- EXERCISE REQUIREMENTS
Locate each line in the records below that contains the string "what", and copy those lines out in full. Case counts when matching.

- GIVEN DATA
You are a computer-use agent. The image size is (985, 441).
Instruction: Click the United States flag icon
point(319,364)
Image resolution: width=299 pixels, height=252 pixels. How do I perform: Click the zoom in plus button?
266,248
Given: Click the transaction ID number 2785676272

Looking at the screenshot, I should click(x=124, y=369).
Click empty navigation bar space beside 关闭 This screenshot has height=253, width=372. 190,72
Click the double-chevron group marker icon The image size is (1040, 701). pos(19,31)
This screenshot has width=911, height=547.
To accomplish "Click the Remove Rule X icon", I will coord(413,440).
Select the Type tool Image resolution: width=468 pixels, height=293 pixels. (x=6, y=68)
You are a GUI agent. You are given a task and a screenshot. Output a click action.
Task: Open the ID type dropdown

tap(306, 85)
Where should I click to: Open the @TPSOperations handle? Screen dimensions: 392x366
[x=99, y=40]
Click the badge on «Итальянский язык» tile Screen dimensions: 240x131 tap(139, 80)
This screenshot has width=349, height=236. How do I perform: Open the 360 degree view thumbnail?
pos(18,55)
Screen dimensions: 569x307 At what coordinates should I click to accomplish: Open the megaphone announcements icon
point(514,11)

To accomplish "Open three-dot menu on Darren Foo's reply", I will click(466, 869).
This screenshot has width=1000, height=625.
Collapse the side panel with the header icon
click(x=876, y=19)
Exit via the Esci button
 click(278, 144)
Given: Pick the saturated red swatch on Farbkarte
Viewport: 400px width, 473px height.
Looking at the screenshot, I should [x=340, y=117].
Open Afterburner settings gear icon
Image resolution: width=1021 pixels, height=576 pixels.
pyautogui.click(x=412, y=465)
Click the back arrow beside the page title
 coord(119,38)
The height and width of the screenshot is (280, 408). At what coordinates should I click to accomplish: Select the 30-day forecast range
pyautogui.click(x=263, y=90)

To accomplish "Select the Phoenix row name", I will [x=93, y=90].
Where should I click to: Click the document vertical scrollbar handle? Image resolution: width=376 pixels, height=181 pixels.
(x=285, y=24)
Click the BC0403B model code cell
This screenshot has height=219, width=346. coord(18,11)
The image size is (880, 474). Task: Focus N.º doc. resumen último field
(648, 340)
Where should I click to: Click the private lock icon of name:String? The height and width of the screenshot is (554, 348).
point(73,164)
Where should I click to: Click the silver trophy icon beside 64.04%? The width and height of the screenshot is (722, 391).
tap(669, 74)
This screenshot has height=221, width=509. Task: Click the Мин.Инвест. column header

- FULL OUTPUT
Screen dimensions: 569x307 At what coordinates should I click to accomplish: Open the megaphone announcements icon
The height and width of the screenshot is (280, 408). At what coordinates should I click to accomplish: Select the 30-day forecast range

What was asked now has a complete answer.